Royal Dutch Shell has reached a final investment decision (FID) for the development of the Fram gas and condensate field in the UK North Sea.
The oil and gas giant said that the FID gives more momentum to its production growth in the North Sea after its decision to redevelop the Penguins oil and gas field.
Estimated to have a life of 20-30 years, Fram is spread across Blocks 29/3a, 29/4c, 29/8a, 29/9c in the Central North Sea, and is contained in water depth of 100m.
At peak production, the offshore field is estimated to yield about 41 million standard cubic feet a day of gas and 5,300 barrels per day of condensate. Put together, the production equates to 12,400 barrels of oil equivalent per day, said Shell.
Shell upstream director Andy Brown said: “Fram is a simplified and cost-effective project that will allow us to develop this field profitably.
“Through our ongoing work with partners to maximise the economic recovery of the North Sea, we’ve been able to transform and revitalise Shell’s UK Upstream business by focusing on competitive projects and cost effective operations.”
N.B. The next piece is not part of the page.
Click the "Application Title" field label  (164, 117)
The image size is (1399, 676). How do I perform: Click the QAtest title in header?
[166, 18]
Originally discovered in 1969, the Fram gas and condensate field is located 221km east of Aberdeen.
Its development will see drilling of two wells. The produced natural gas liquids from the wells will be sent through a new subsea pipeline to the existing Starling field and then on to the Shearwater platform via existing pipelines.
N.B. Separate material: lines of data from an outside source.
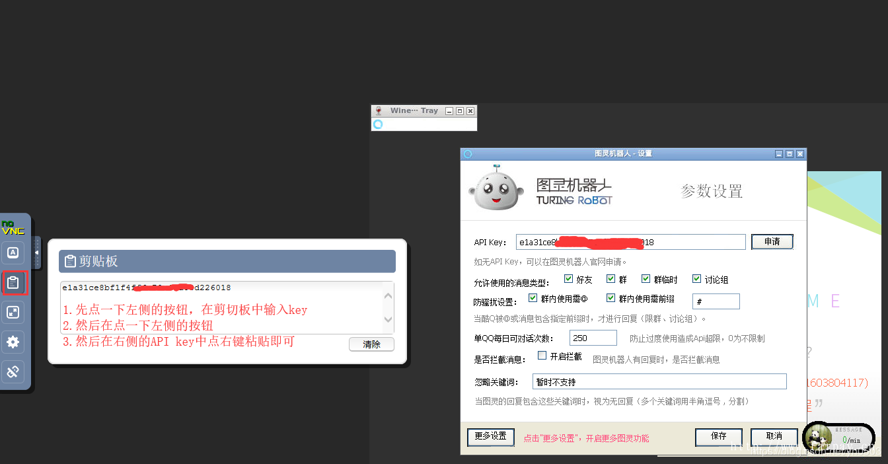The image size is (888, 464).
Task: Open 更多设置 for more options
Action: [x=490, y=436]
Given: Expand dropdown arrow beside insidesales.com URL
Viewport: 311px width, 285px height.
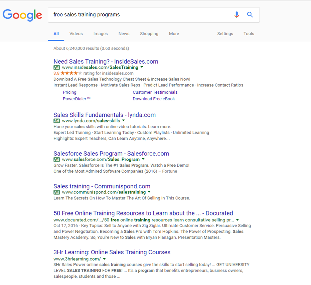Looking at the screenshot, I should pyautogui.click(x=142, y=67).
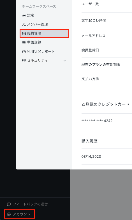
Task: Expand the セキュリティ chevron arrow
Action: pos(64,61)
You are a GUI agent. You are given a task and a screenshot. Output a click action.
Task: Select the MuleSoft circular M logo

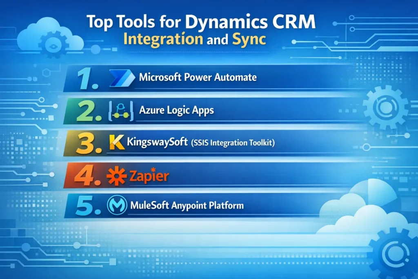coord(116,205)
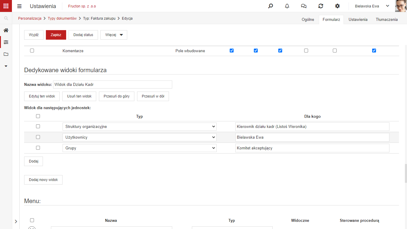Open notifications bell icon
This screenshot has width=407, height=229.
pyautogui.click(x=287, y=6)
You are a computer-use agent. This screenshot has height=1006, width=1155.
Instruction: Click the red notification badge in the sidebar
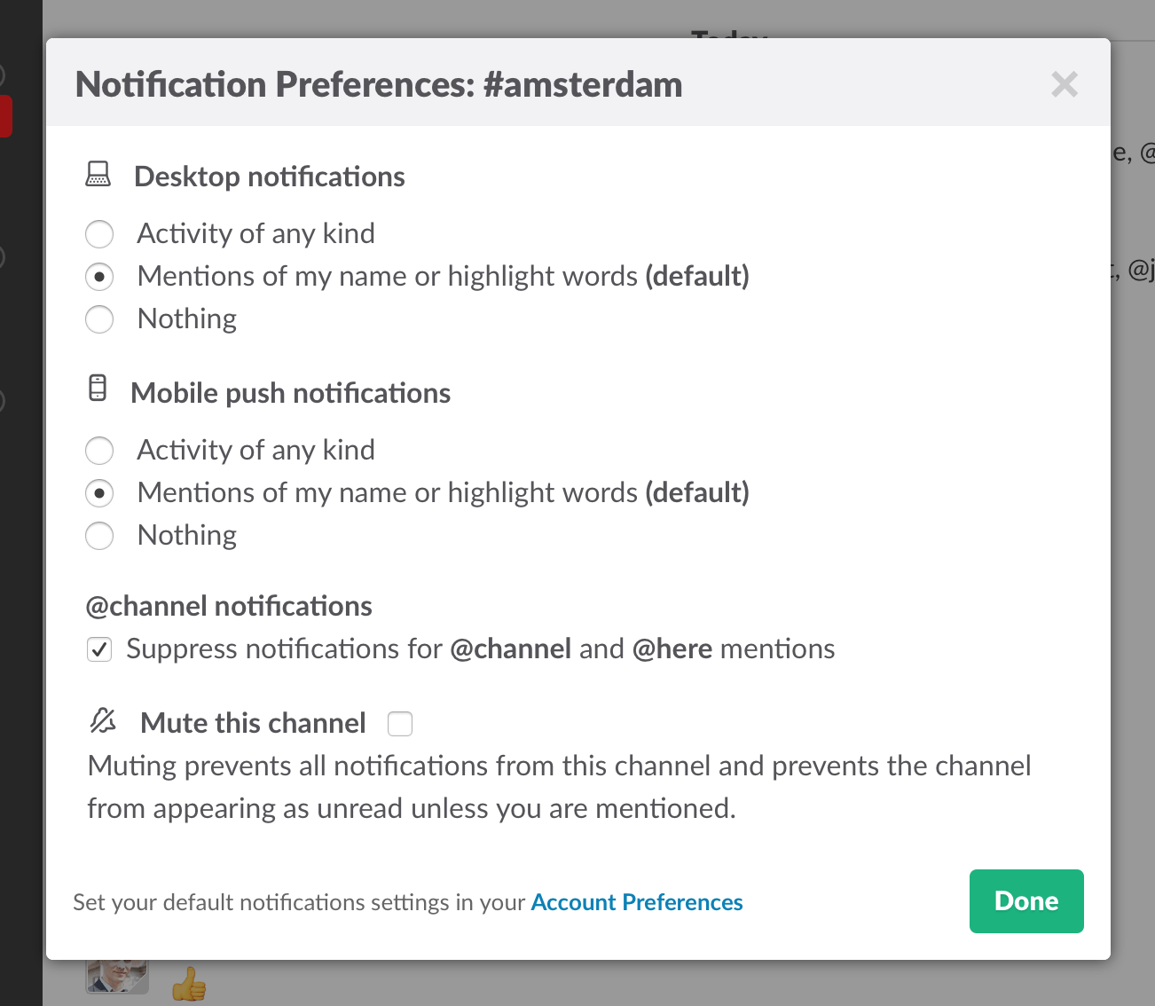coord(4,115)
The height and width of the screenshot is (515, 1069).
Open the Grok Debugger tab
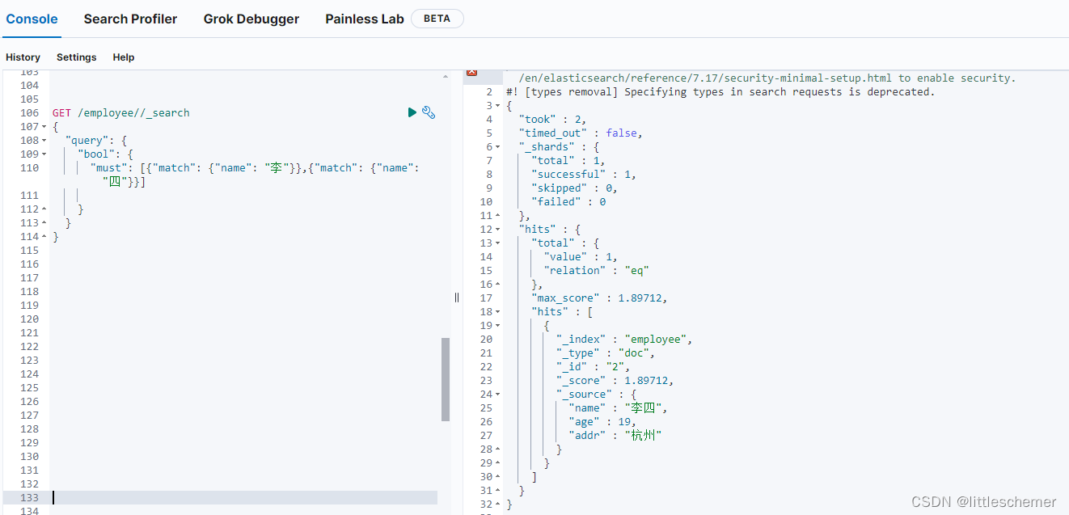tap(251, 19)
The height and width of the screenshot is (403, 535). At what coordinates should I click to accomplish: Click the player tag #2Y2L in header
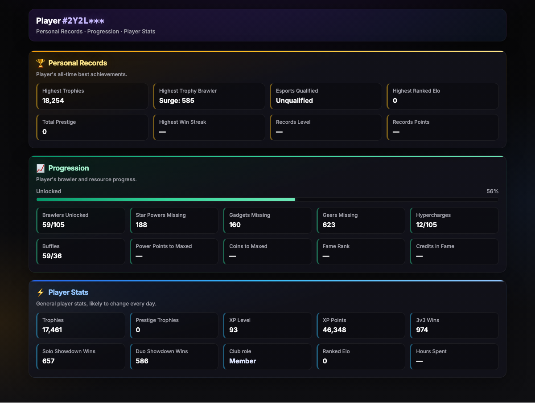[x=83, y=21]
Shell UK and Ireland upstream vice president Steve Phimister said: “Shell has been able to reduce development costs by effectively collaborating across the supply chain and this has enabled us to invest in new projects such as Penguins and Fram.
“With our strong record of operational excellence and project execution, we will look to invest in further projects as we work to grow our business in the North Sea.”
Shell UK is the operator of the Fram field and owns a stake of 32%. The Shell subsidiary is partnered by ExxonMobil’s affiliate Esso Exploration & Production UK, which owns the remaining stake of 68%.